Certains détails doivent encore être résolus. Par exemple, comment définir l’assiette fiscale reste une question controversée. Ronen Palen argument que puisque cette politique est basée sur les bénéfices comptables, il serait encore facile pour les grandes multinationales de l’éviter et de tomber en dessous du seuil de 10 %, voire de se diviser en sociétés distinctes opérant en alliance.

Il convient de noter qu’Amazon, par exemple, peut être exonéré car ses bénéfices mondiaux sont inférieurs à la marge de 10 pour cent, à moins que le nouveau système n’inclue un ciblage pour inclure uniquement les segments très rentables (comme AWS d’Amazon). Il n’est pas étonnant que de nombreux géants du numérique comme Apple et Facebook aient déjà salué cette proposition.
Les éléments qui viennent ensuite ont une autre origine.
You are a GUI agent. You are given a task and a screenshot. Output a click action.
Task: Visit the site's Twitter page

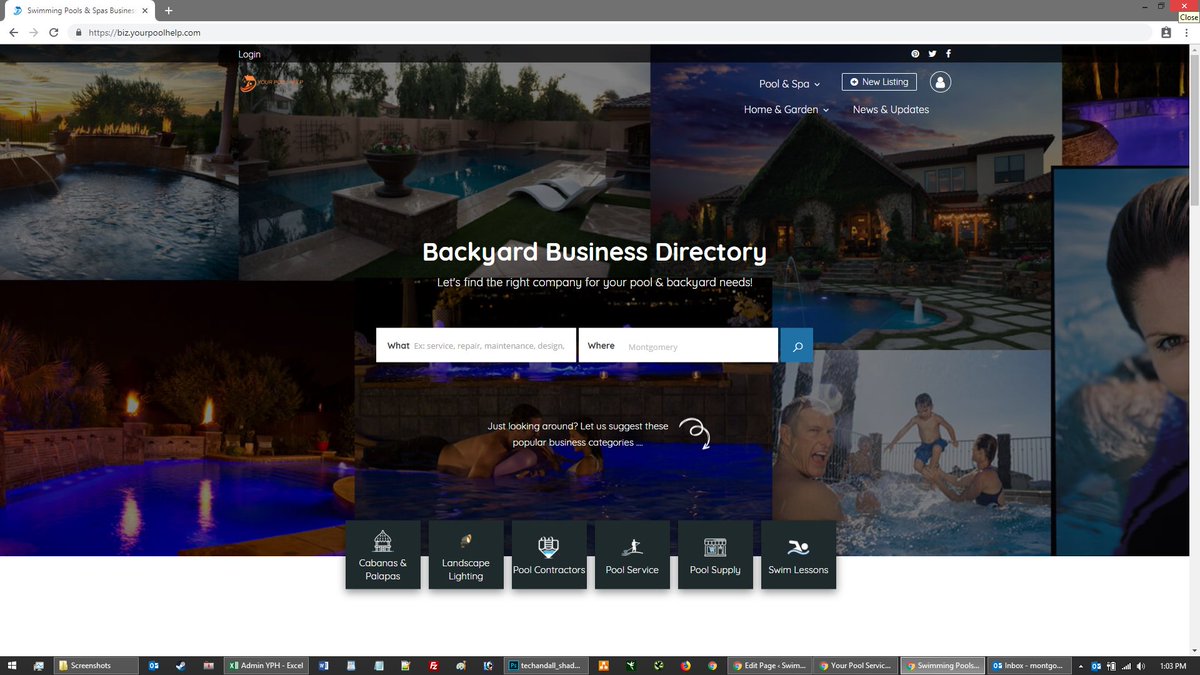click(x=931, y=53)
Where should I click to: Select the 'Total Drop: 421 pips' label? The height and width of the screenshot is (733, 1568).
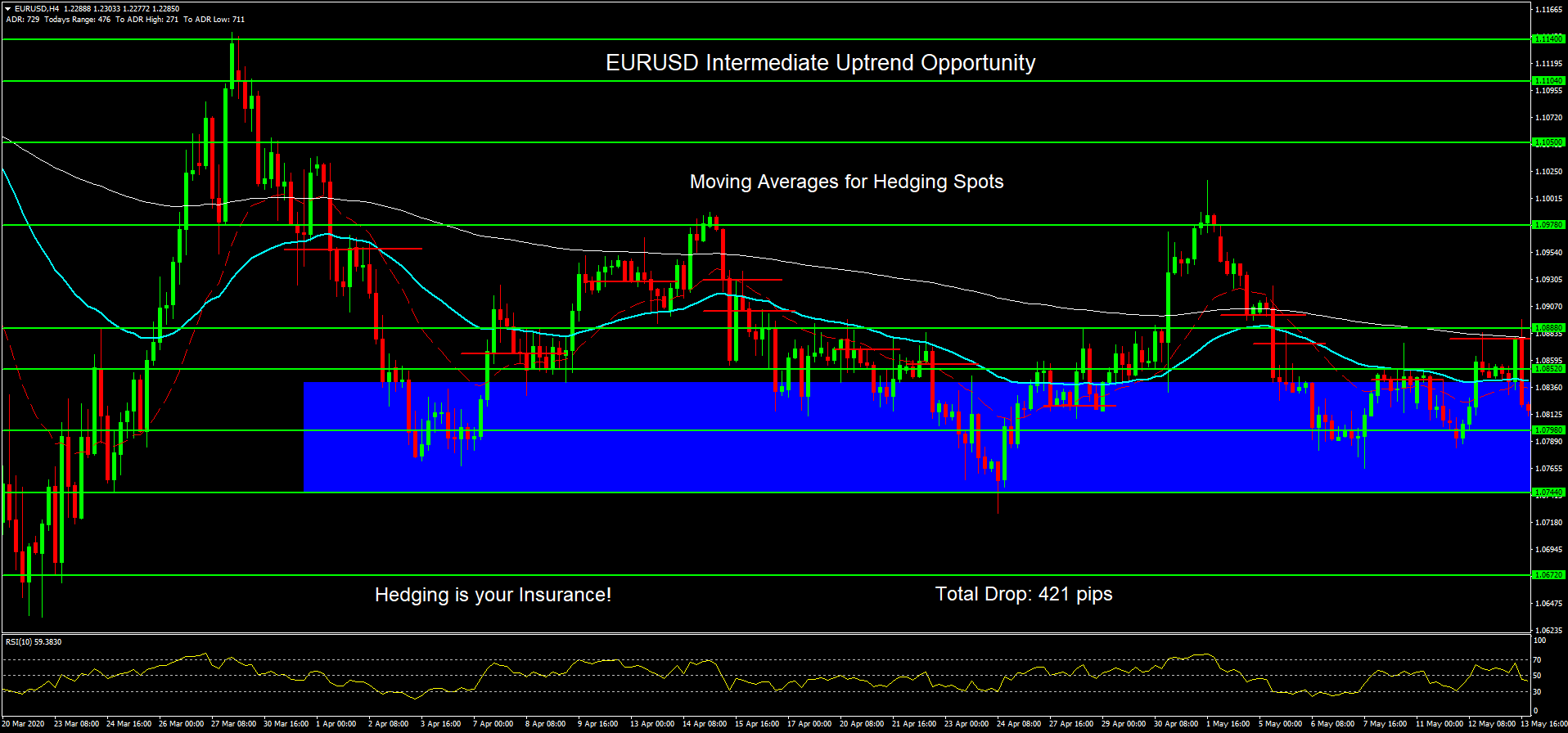[1023, 594]

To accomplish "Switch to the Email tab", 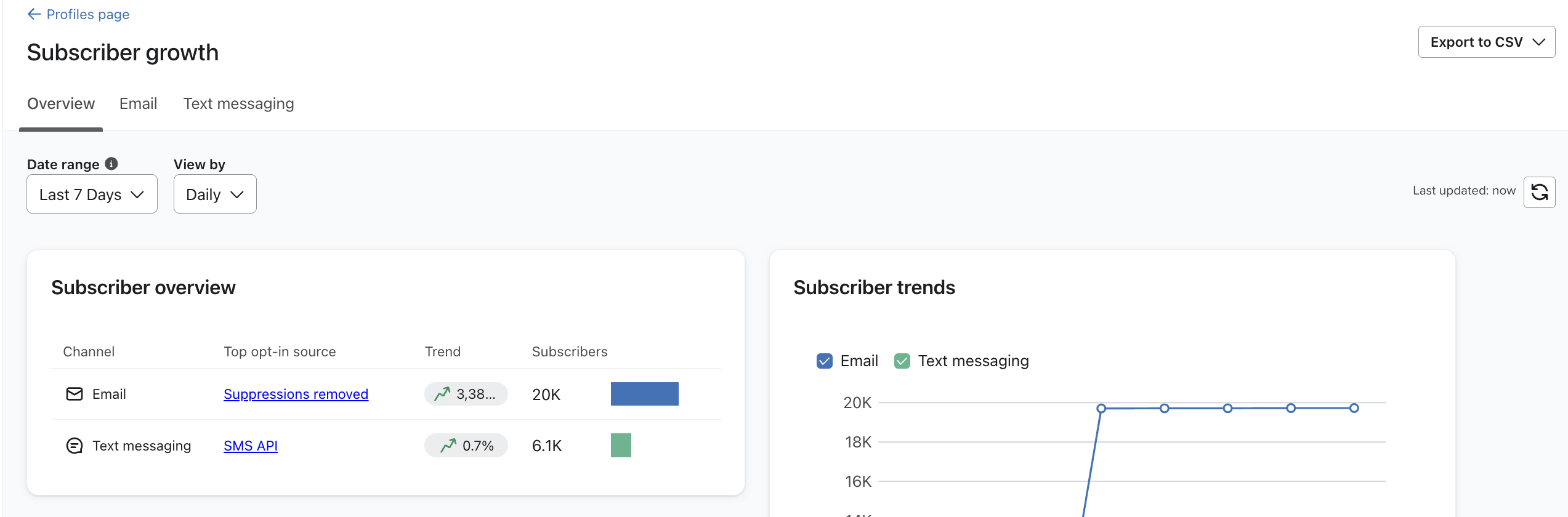I will coord(138,103).
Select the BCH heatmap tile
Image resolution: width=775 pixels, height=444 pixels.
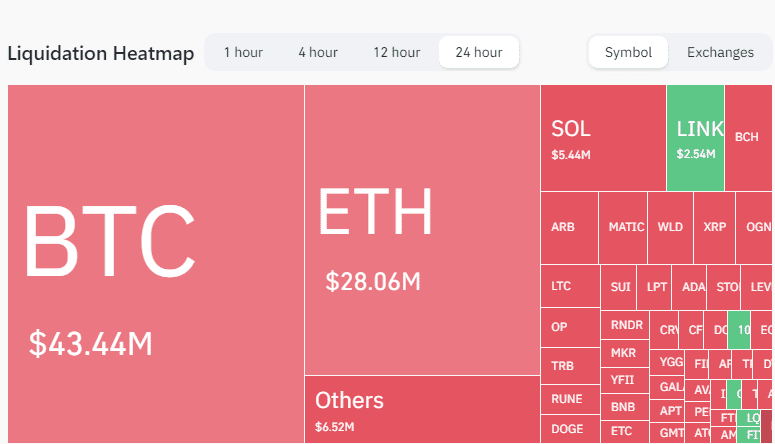click(x=748, y=138)
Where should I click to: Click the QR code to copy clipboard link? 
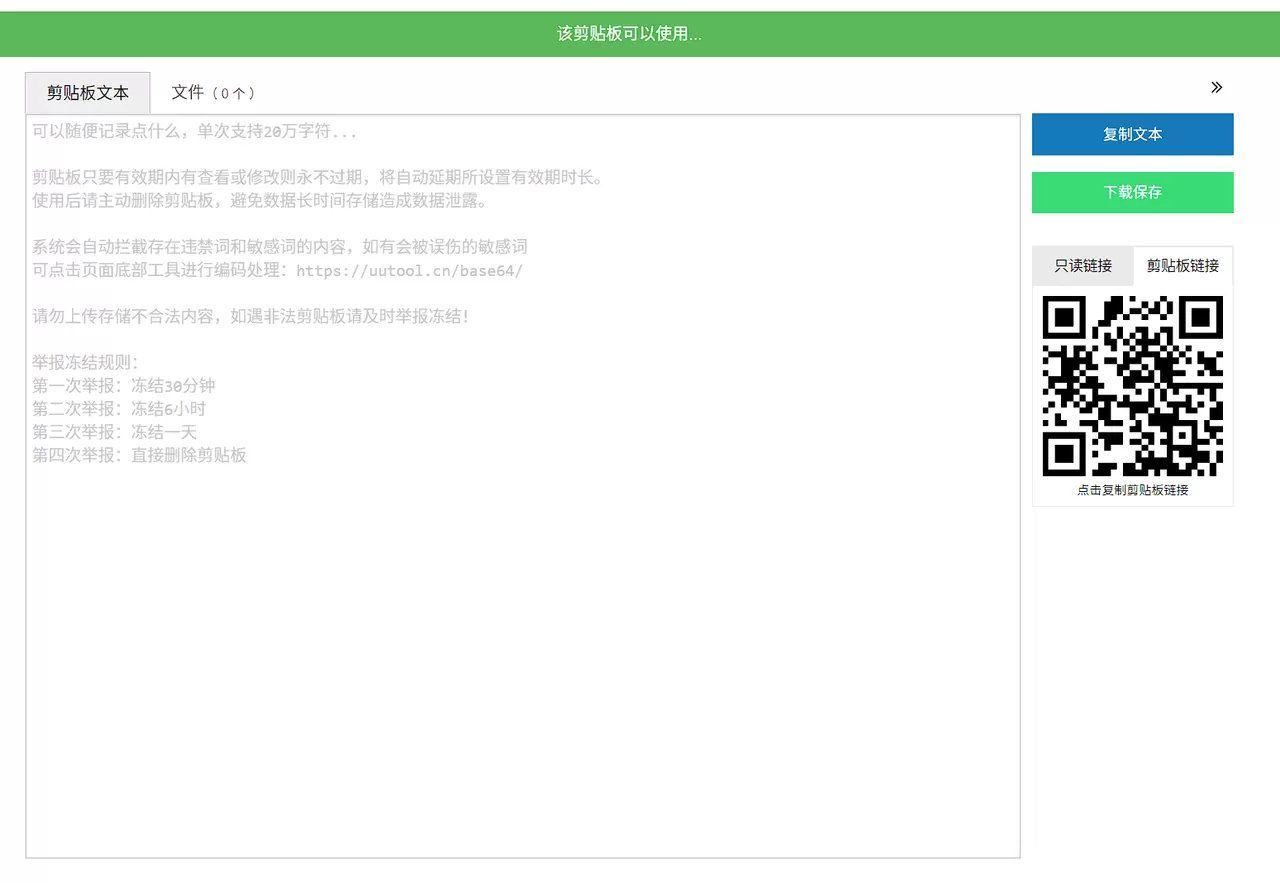tap(1132, 387)
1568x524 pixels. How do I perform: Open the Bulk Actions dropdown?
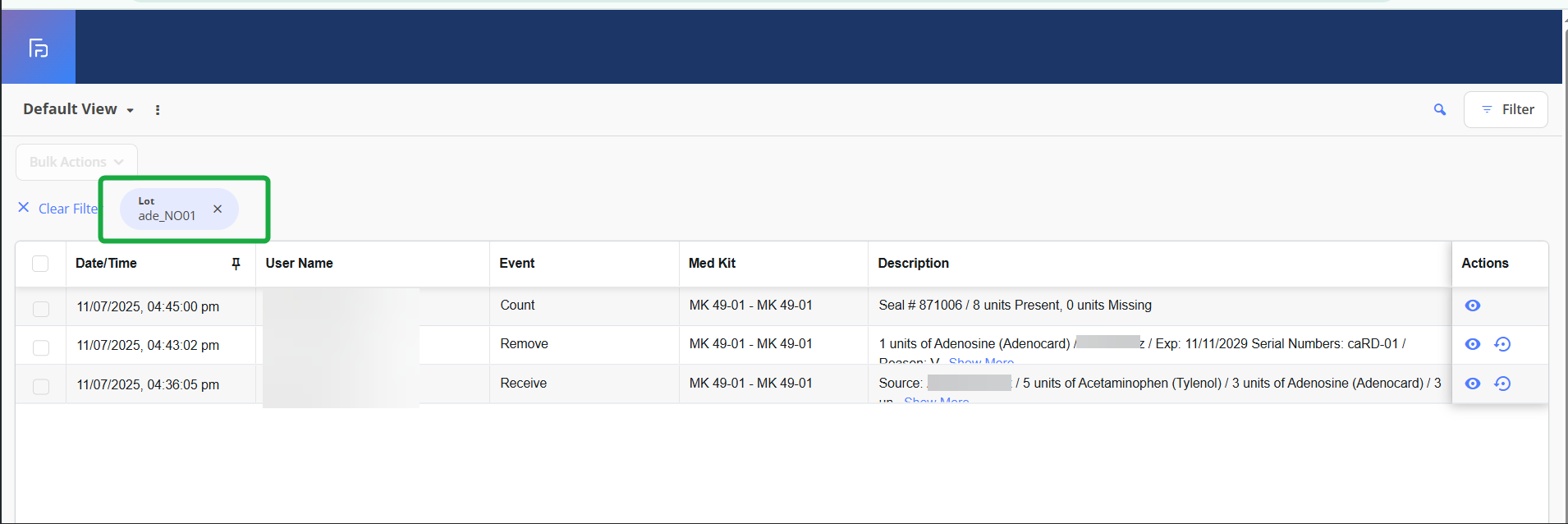coord(76,162)

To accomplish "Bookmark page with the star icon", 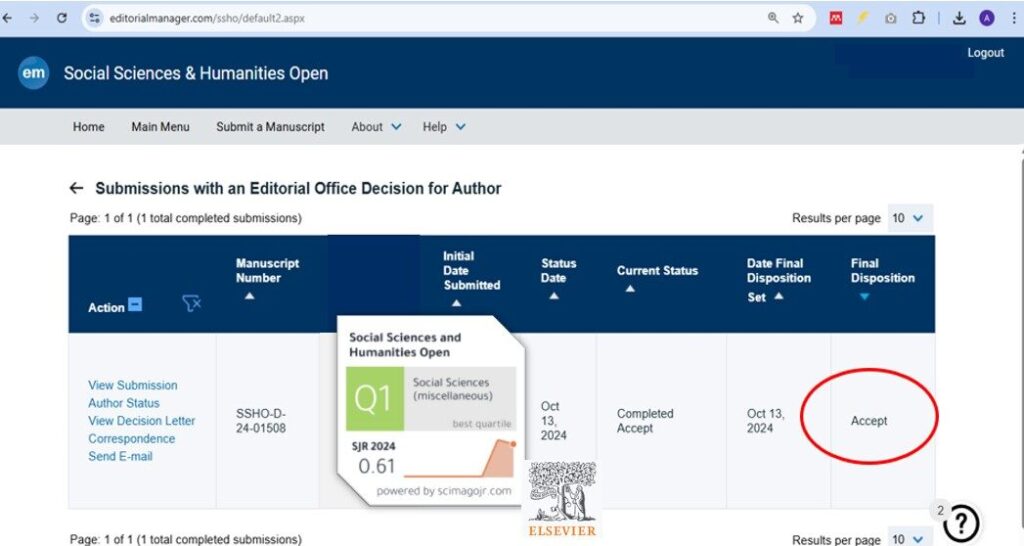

En outre, il existe également des demandes d’exclusions pour certains secteurs, tels que les mines et la finance.

Compte tenu des changements très limités apportés à la proposition du G7, sa réception plus large en tant qu’avancée majeure est vraiment un triomphe marketing. Et encore une fois, malheureusement, le G7 a montré qu’ils ne sont pas vraiment des leaders mondiaux, mais des leaders d’un groupe égoïste de pays puissants.

Lisez l’article de Dani Rodrik ‘La répression fiscale du G7’ pour un avis contraire.